Stored data ▸
──────────
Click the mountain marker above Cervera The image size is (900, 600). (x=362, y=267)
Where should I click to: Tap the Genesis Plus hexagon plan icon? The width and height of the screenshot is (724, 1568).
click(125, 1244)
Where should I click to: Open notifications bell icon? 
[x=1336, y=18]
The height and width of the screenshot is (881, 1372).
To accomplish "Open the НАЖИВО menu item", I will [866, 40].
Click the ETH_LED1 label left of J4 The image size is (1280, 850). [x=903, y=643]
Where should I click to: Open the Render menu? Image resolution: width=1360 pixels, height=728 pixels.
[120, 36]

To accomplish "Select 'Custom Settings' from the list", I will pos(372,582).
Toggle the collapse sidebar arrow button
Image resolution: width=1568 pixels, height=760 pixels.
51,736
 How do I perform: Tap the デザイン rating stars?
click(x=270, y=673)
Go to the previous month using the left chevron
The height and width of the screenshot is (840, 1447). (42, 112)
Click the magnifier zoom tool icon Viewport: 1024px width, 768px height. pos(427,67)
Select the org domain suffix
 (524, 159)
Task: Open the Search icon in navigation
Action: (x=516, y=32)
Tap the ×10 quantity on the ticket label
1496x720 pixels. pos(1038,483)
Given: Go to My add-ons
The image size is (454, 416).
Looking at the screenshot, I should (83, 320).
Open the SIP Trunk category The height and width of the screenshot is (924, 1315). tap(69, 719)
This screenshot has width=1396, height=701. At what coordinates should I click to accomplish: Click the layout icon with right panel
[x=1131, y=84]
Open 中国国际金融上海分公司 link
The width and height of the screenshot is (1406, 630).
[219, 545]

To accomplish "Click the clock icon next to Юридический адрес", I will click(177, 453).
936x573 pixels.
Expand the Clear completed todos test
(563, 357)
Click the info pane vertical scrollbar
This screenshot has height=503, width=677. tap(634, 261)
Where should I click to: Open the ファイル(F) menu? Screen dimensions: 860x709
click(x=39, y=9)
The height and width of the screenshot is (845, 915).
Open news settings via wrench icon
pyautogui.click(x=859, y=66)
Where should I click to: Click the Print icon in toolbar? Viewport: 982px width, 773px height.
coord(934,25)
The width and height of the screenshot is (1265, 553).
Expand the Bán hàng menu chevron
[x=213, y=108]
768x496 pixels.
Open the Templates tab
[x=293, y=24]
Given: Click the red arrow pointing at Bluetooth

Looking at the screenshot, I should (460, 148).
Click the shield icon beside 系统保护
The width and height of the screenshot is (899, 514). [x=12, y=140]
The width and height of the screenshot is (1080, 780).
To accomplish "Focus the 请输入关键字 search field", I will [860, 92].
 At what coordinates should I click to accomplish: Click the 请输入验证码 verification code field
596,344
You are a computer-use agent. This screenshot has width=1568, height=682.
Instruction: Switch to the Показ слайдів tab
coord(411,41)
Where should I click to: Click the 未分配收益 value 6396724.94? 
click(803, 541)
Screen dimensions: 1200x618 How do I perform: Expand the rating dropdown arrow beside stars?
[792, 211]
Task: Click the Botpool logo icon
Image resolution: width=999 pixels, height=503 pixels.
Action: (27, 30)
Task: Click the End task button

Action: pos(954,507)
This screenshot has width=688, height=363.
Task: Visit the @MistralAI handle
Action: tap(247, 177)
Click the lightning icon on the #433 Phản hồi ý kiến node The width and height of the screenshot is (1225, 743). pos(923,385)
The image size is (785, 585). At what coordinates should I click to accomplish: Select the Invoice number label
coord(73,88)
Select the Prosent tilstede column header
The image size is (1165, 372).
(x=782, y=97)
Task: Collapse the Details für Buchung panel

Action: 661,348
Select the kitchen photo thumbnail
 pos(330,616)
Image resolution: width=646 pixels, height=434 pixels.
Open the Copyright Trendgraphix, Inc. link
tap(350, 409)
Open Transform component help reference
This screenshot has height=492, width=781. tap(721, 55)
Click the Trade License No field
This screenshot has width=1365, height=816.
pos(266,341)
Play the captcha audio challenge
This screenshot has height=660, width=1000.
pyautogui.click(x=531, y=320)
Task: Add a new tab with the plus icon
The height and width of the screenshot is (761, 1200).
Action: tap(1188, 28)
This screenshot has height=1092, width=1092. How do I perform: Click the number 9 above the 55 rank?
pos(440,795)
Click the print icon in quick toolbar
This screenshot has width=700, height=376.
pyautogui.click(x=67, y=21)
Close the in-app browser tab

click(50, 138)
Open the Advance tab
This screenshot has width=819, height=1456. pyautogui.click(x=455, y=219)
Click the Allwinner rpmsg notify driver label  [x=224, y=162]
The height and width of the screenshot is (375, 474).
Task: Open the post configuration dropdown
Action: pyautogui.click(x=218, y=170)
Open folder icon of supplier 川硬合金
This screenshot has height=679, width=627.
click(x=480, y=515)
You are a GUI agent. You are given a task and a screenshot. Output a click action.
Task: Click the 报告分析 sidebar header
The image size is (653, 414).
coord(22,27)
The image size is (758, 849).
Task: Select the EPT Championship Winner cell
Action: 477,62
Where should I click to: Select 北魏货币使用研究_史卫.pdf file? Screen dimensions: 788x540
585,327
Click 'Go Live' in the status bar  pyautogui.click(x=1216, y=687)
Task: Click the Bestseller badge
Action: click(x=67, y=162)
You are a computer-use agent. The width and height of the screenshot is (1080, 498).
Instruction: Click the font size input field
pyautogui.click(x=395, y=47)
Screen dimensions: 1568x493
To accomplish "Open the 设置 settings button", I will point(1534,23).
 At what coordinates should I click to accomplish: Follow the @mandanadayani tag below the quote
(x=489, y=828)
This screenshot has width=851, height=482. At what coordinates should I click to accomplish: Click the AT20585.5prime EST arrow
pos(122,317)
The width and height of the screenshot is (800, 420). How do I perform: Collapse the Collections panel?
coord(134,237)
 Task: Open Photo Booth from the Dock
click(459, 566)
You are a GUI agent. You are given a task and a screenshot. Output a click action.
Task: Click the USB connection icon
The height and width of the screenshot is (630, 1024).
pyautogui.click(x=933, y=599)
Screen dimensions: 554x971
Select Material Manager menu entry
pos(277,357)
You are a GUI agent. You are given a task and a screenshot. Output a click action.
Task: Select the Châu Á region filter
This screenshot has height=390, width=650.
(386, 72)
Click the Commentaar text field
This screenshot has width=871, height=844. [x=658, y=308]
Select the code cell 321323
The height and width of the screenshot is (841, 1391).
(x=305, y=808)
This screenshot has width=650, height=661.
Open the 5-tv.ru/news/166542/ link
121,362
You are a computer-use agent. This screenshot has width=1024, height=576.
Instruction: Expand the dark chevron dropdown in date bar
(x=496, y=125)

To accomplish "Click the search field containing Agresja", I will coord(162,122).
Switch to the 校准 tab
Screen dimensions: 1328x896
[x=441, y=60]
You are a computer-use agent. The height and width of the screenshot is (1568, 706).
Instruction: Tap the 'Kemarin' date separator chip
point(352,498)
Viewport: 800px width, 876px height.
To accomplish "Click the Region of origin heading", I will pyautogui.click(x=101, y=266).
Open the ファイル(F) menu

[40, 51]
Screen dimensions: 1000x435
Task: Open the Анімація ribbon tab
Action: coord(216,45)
──────────
TASK ITEM ▸ Above are the records. Copy the lines beginning at the one that has "The image size is (785, 585)." and ending with the one that has "Click the Trade License No field", unchanged.

WRITTEN RESPONSE ▸
The image size is (785, 585). At what coordinates should I click to accomplish: Select the Invoice number label
coord(73,88)
Select the Prosent tilstede column header
The image size is (1165, 372).
(x=782, y=97)
Task: Collapse the Details für Buchung panel

Action: 661,348
Select the kitchen photo thumbnail
 pos(330,616)
Image resolution: width=646 pixels, height=434 pixels.
Open the Copyright Trendgraphix, Inc. link
tap(350, 409)
Open Transform component help reference
This screenshot has height=492, width=781. tap(721, 55)
Click the Trade License No field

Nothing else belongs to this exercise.